Oklahoma is in short supply of medical doctors.
The state ranks 49th in the United States in the number of primary care physicians per capita, said Dr. Kayse Shrum, who is the Oklahoma State University Center for Health Sciences provost and dean of the College of Osteopathic Medicine.
Shrum was in Tahlequah on Wednesday at Northeastern State University to promote the idea of becoming a medical doctor through a summer camp known as Operation Orange.
The free one-day camp gives high school students the opportunity to experience life as a doctor, while learning about the academic plan necessary to reach the goal. Students spend the day testing their suturing skills, studying anatomy with a human heart, lungs and brain, practice clinical skills like incubation, while learning how to check blood pressure and examine ears.
“It’s really about starting early and getting them prepared,” said Shrum. “Start telling them that, ‘yes, this is something that you can do, and we’re going to show how to get there.’”
Rural Oklahoma is in need of primary care physicians, and Operation Orange is a good start for students from smaller communities who may be thinking about wanting to help people for a career, Shrum said.
“I never thought about being a physician until someone said I could,” she said.
“I grew up in Coweta, and didn’t have interest in becoming a doctor. We want to bring as much of the medical school as possible to these kids so they realize that medicine doesn’t just happen in Tulsa and Oklahoma City. The rural areas of the state need doctors, and that’s our mission at OSU - to train doctors for primary care in rural Oklahoma.”
Shrum said the average age of physicians in rural Oklahoma is close to 60, and students who grow up in rural areas embrace that lifestyle and are likely to return to home or another rural area to practice medicine.

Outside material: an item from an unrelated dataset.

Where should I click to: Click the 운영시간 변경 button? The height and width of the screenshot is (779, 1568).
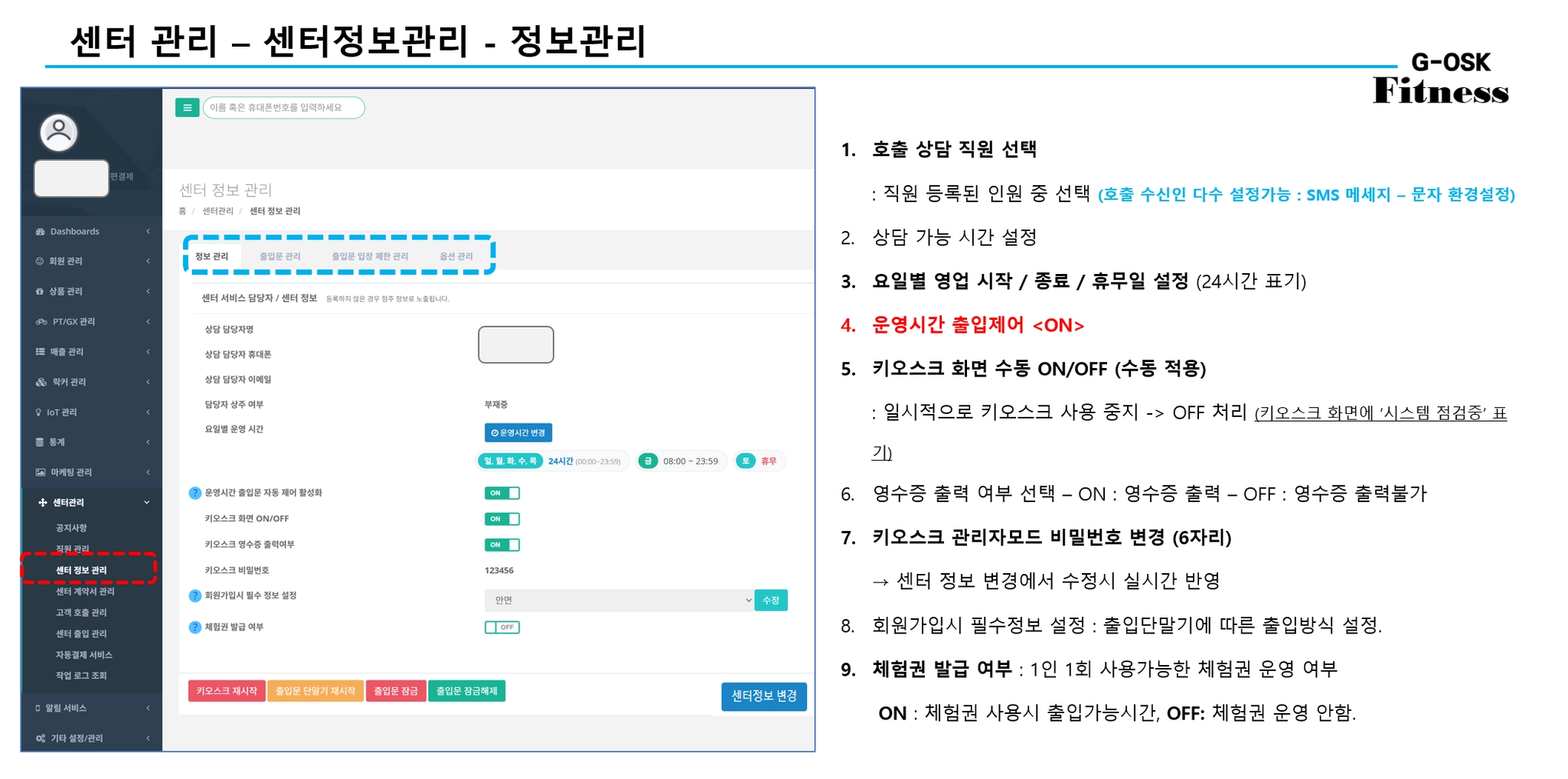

“We already have that relationship with Tahlequah. We have residency programs here. They can do two years at our medical school, and then spend time with physicians here in Tahlequah,” she said.

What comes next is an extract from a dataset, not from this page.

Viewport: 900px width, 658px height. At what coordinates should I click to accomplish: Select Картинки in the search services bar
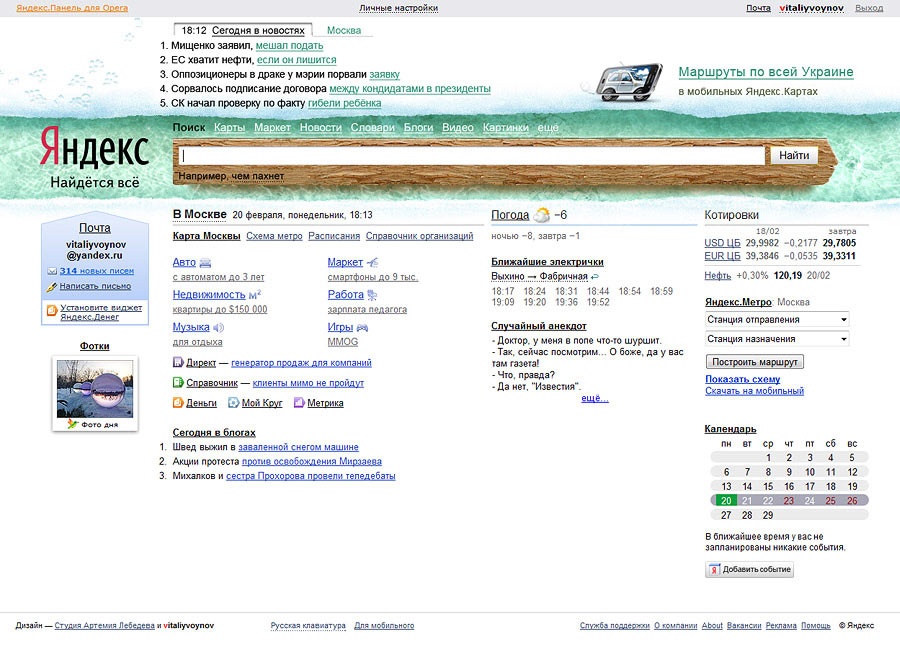tap(505, 128)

“After they’ve graduated from medical school and go into their specialty training, like the internal medicine/family medicine program here in Tahlequah, studies show that those residents will stay and practice within 100-mile radius of where they did their residency program.”

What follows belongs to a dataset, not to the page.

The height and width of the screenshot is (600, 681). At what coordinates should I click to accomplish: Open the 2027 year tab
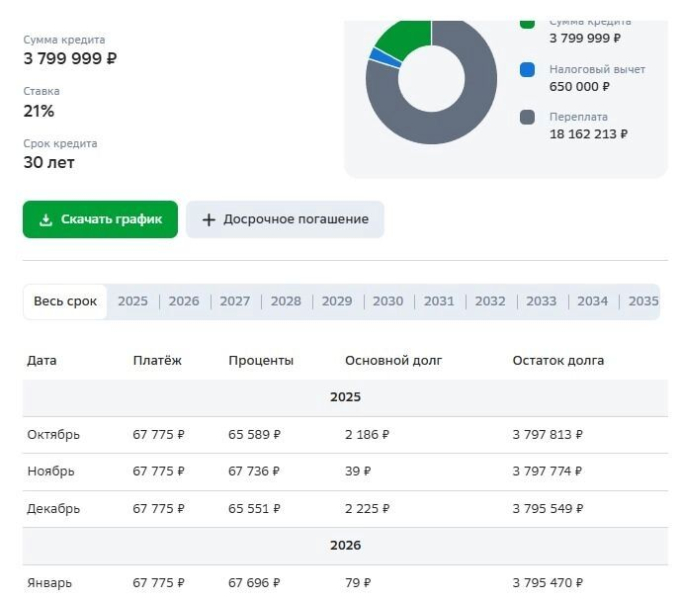click(235, 301)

Dustin Beck, a Tahlequah City Hospital OSU resident and NSU alum from Wagoner, said the benefit of Operation Orange for students still in high school is the camp presents hands-on experience.
“Whenever you’re in high school, the light is far away at the end of the tunnel. You’re still trying to figure out what you want to do, and something like this is nice because it gets you out of the classroom and you get to practice some real skills that could be life-saving for somebody,” he said.
Beck said he will be a hospitalist at W.W. Hastings Hospital when he completes his residency program, and has his parents to thank for his interest in a medical career.